● Assigned task
Extract exactly and only the lines from the one containing "Given: Click the Get API key button" through the end of the entries below. Pictures should not appear in the copy.

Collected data
════

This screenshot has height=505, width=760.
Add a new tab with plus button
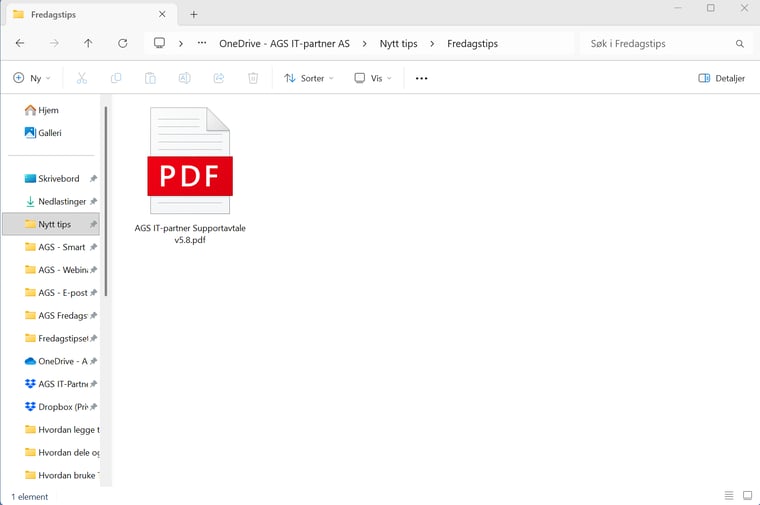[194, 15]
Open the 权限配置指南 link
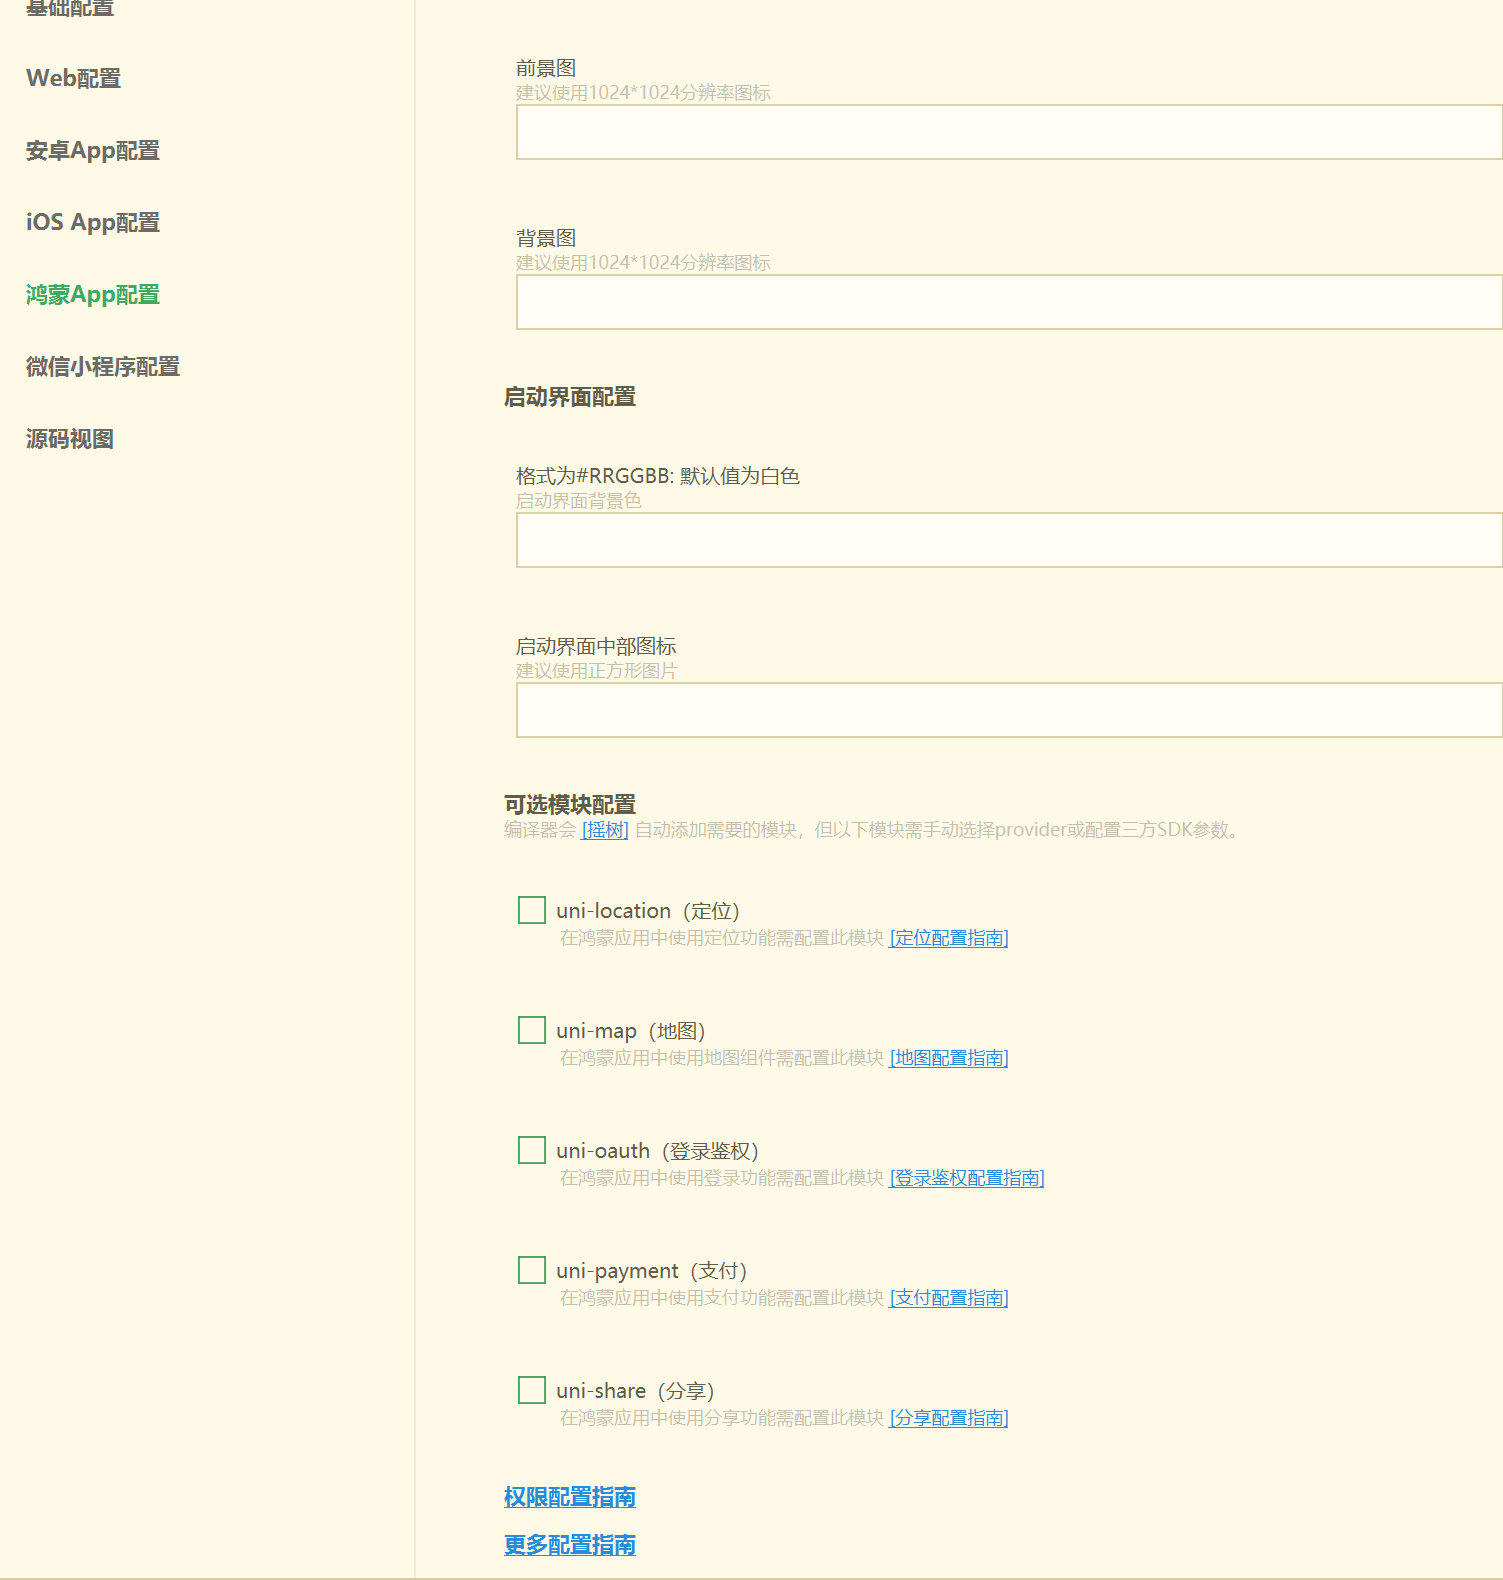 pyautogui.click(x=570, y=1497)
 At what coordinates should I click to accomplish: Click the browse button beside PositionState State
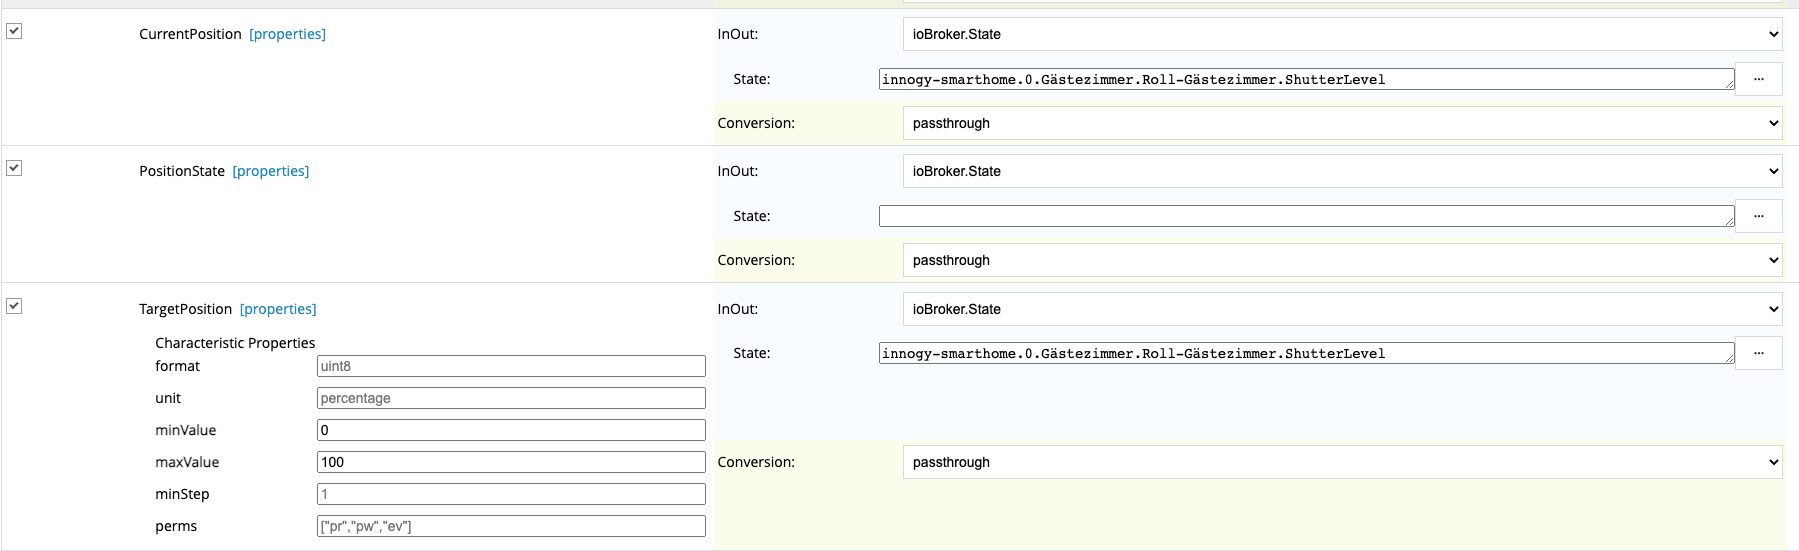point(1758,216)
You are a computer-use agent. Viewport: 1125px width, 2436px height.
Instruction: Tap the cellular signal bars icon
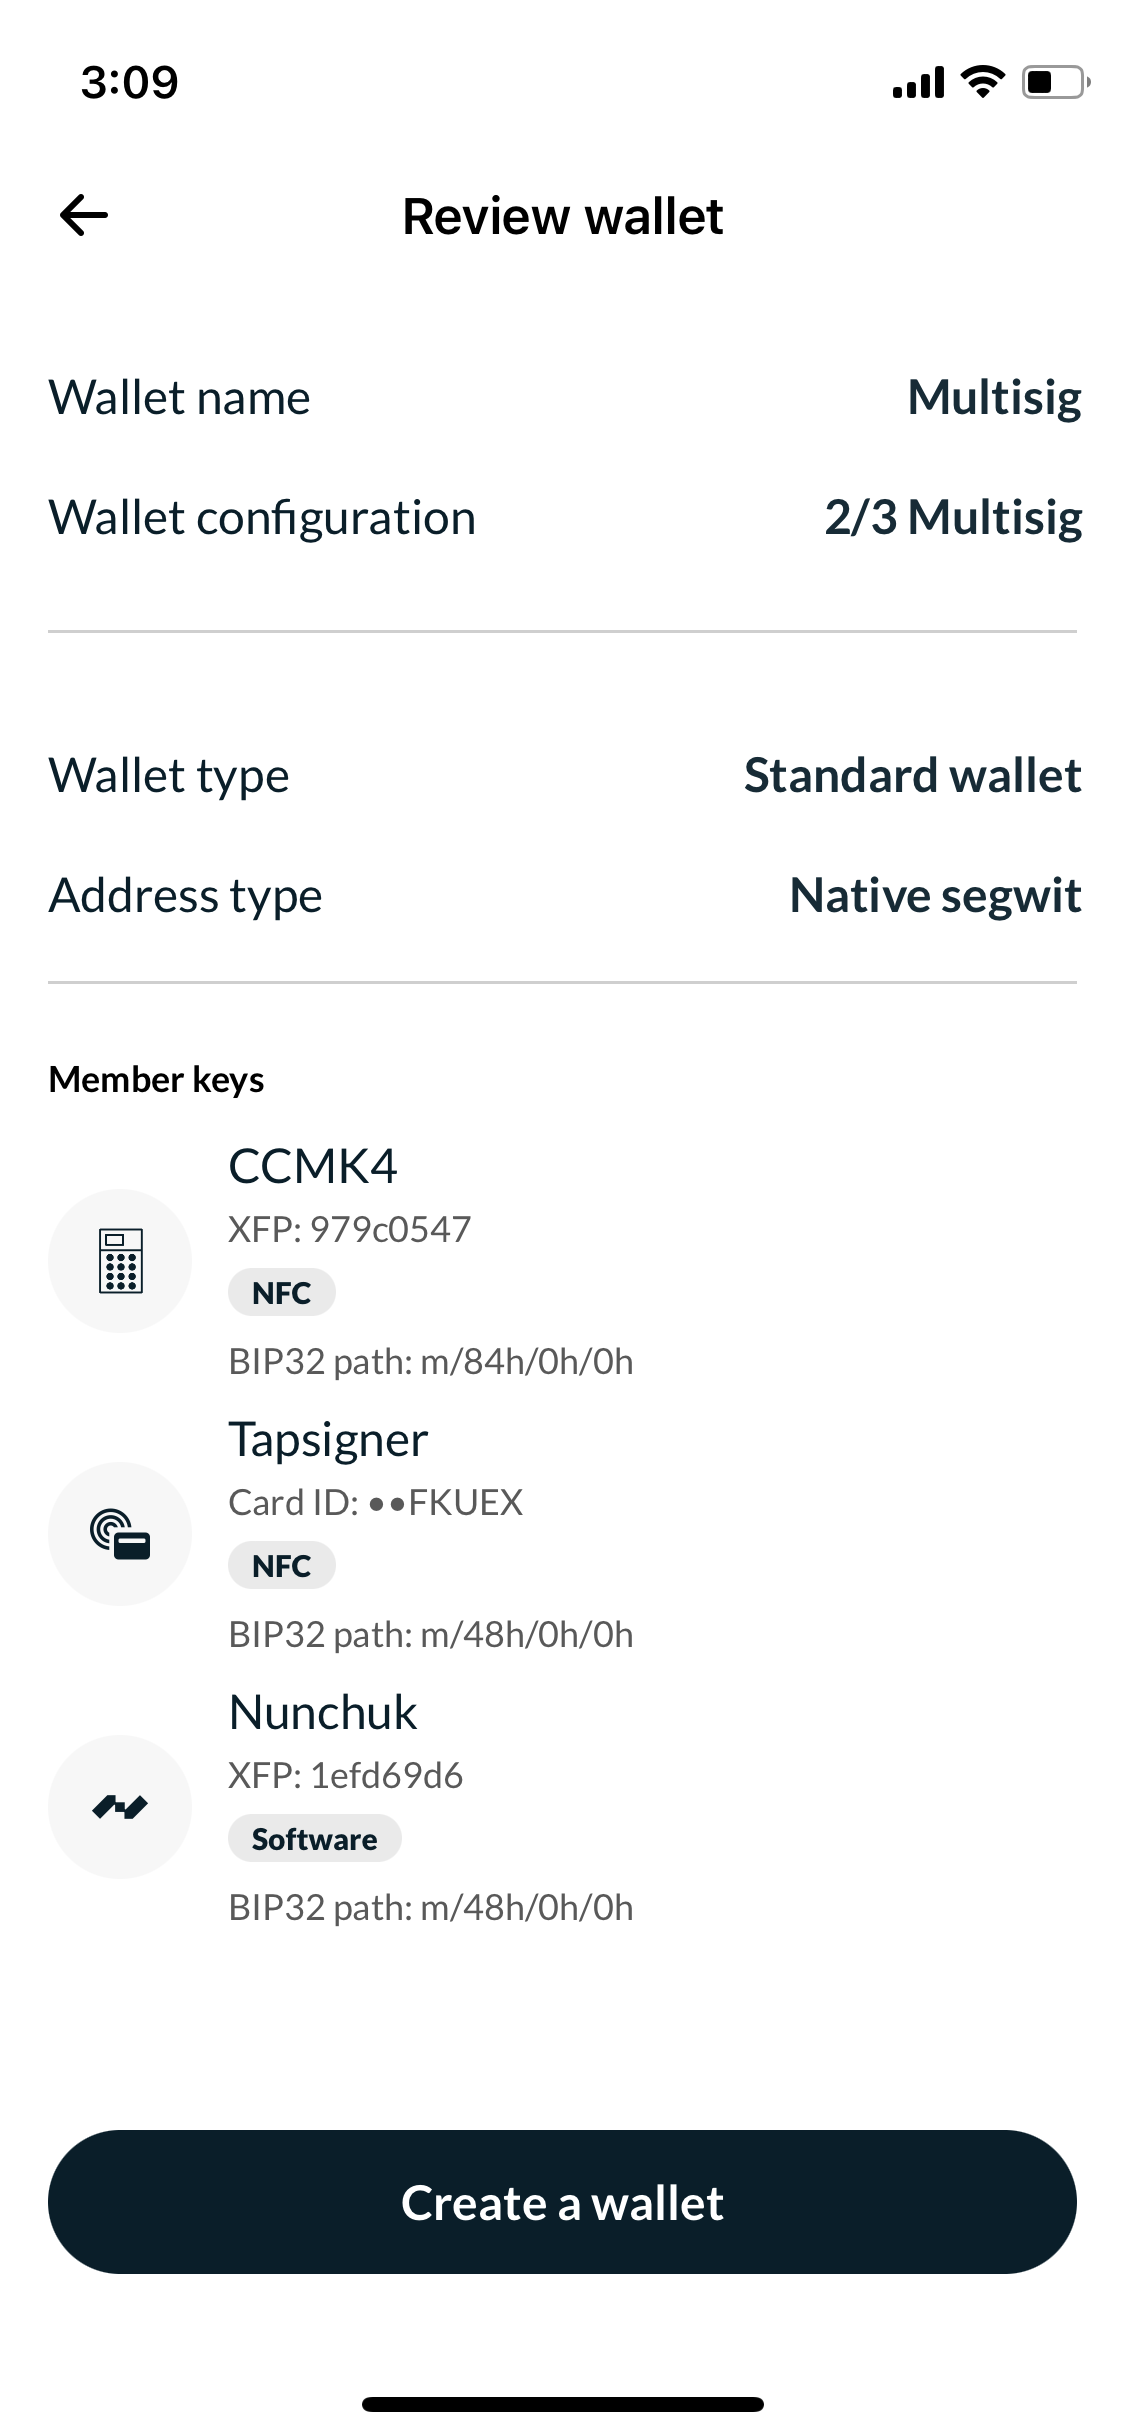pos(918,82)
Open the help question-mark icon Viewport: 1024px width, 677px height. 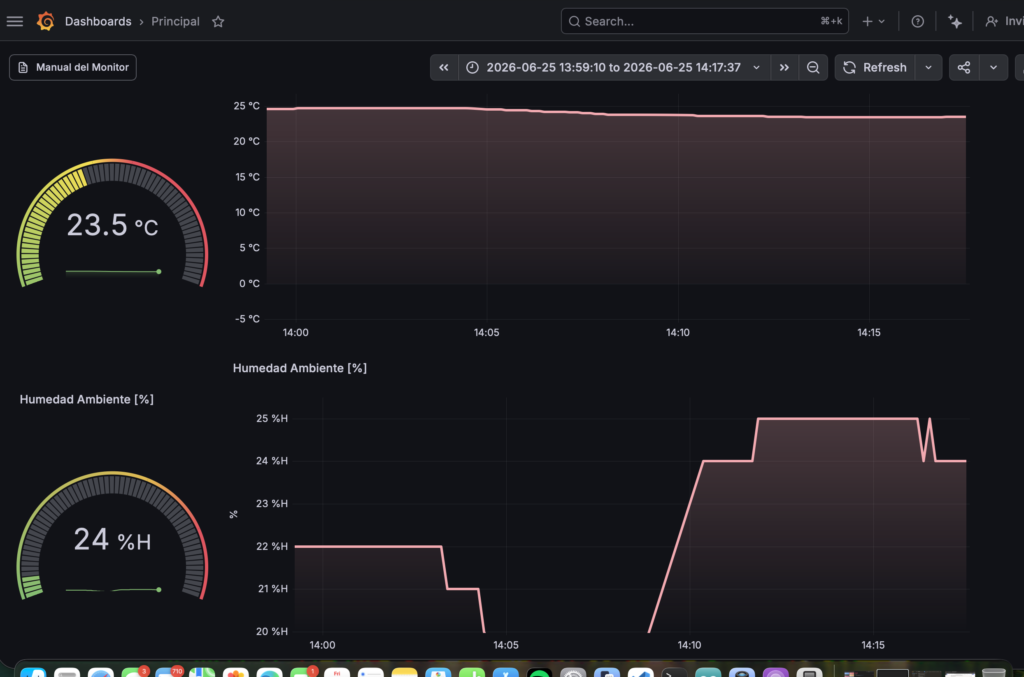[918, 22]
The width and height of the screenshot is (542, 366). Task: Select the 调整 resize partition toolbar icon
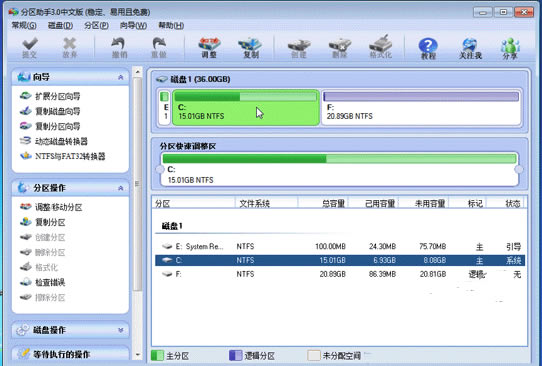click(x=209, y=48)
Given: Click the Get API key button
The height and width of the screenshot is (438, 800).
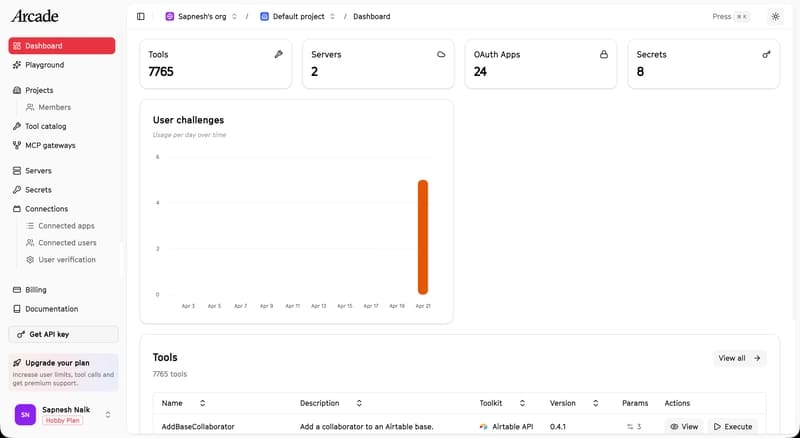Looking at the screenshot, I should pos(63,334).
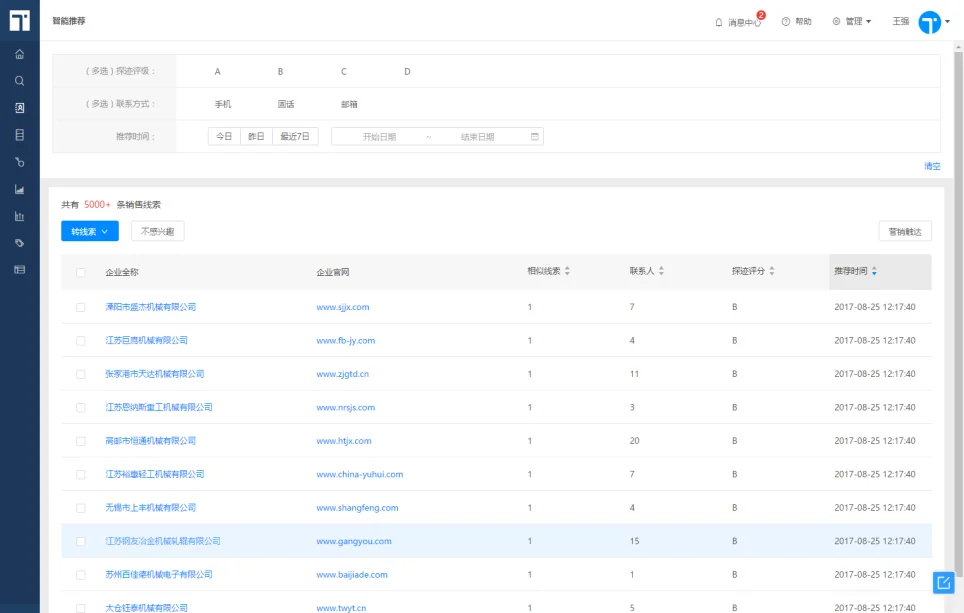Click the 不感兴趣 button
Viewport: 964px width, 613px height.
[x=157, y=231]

════

● Solution to the exercise
Given: Click the Get API key button
The height and width of the screenshot is (438, 800).
Looking at the screenshot, I should pos(63,334).
Click the 不感兴趣 button
Viewport: 964px width, 613px height.
[x=157, y=231]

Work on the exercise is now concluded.